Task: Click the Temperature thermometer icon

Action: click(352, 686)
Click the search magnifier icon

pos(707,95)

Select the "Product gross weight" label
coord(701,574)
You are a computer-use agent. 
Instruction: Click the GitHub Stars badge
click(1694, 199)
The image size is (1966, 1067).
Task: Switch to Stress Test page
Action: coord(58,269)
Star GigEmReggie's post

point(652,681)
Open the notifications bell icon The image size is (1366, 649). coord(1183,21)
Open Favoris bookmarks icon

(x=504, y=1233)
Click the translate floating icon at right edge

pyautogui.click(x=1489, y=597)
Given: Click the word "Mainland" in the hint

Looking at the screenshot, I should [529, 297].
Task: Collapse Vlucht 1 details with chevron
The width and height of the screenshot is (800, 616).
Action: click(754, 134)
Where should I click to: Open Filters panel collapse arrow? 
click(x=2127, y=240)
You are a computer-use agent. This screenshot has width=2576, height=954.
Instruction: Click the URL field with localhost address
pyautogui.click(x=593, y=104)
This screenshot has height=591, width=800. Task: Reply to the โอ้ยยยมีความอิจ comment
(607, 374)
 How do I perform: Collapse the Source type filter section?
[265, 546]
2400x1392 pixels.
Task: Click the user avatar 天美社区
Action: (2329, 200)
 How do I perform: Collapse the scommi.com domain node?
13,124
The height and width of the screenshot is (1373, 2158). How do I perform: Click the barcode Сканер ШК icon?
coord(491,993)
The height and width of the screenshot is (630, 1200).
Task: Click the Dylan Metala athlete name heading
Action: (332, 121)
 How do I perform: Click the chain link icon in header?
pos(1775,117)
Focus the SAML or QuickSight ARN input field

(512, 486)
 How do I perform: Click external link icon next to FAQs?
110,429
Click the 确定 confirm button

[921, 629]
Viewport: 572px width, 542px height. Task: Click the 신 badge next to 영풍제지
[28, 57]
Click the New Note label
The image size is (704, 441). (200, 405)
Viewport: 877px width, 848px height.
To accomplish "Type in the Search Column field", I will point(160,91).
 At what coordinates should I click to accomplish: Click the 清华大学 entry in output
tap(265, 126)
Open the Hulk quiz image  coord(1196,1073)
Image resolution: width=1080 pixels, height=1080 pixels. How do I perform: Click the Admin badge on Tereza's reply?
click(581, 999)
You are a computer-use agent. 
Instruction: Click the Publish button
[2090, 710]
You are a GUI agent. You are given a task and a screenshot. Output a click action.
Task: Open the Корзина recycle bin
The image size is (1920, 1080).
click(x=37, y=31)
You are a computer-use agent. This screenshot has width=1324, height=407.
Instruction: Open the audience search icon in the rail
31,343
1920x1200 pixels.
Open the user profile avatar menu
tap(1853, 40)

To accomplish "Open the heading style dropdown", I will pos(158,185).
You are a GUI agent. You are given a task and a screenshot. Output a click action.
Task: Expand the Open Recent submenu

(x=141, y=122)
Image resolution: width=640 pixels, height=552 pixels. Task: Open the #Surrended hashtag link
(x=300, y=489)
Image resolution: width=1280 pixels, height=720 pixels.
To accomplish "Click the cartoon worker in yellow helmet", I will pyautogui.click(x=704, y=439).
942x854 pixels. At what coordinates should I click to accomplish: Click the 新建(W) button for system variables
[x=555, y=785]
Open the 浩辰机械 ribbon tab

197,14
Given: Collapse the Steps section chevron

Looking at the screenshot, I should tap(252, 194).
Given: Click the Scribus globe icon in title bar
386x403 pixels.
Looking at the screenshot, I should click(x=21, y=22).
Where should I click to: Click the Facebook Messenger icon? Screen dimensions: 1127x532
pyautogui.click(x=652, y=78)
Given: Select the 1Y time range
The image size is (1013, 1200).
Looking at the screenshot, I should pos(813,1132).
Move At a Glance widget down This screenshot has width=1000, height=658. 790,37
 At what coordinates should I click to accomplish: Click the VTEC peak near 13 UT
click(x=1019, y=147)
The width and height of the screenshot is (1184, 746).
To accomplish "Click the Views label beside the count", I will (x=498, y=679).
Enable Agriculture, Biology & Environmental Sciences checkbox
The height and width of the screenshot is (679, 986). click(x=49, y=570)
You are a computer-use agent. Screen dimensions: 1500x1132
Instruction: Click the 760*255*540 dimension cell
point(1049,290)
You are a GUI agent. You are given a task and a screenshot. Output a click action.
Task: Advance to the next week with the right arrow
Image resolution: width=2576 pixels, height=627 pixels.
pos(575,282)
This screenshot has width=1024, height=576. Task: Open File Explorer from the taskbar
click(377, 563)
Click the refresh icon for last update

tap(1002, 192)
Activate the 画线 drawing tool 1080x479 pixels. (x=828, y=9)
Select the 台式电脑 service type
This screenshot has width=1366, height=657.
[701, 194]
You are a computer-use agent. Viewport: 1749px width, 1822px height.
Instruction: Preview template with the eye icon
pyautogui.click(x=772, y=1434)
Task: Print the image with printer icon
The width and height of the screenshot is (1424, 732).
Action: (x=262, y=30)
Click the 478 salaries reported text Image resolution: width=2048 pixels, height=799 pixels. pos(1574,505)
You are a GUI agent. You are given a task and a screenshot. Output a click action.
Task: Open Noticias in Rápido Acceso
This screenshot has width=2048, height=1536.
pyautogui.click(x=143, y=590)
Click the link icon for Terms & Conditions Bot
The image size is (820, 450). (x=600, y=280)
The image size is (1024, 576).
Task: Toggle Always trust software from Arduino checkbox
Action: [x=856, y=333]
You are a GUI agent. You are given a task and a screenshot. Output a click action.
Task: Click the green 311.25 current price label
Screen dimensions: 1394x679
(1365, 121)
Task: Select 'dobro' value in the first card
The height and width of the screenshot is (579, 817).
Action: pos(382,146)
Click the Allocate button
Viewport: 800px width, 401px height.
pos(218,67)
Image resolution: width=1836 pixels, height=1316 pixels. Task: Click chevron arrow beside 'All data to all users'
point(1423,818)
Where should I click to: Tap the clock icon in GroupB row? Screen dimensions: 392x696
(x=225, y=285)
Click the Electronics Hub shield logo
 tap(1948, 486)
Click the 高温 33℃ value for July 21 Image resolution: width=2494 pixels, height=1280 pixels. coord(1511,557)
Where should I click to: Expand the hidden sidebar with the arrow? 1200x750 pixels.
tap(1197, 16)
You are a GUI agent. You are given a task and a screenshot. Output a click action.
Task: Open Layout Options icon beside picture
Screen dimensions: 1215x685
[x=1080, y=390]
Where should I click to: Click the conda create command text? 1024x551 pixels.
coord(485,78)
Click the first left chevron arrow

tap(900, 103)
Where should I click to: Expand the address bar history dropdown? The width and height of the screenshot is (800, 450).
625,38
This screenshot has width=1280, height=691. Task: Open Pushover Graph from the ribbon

--

- Problema
Convierte en una lista JSON de cadenas las líneas del material, empezando por la que contiene "Image resolution: width=1836" y siguiendo hasta la que contiene "[x=1080, y=390]", ambas incluidas. Pon una cadena por línea y omite las líneas en blanco.

- Solución desarrollada
[
  "Image resolution: width=1836 pixels, height=1316 pixels. Task: Click chevron arrow beside 'All data to all users'",
  "point(1423,818)",
  "Where should I click to: Tap the clock icon in GroupB row? Screen dimensions: 392x696",
  "(x=225, y=285)",
  "Click the Electronics Hub shield logo",
  " tap(1948, 486)",
  "Click the 高温 33℃ value for July 21 Image resolution: width=2494 pixels, height=1280 pixels. coord(1511,557)",
  "Where should I click to: Expand the hidden sidebar with the arrow? 1200x750 pixels.",
  "tap(1197, 16)",
  "You are a GUI agent. You are given a task and a screenshot. Output a click action.",
  "Task: Open Layout Options icon beside picture",
  "Screen dimensions: 1215x685",
  "[x=1080, y=390]"
]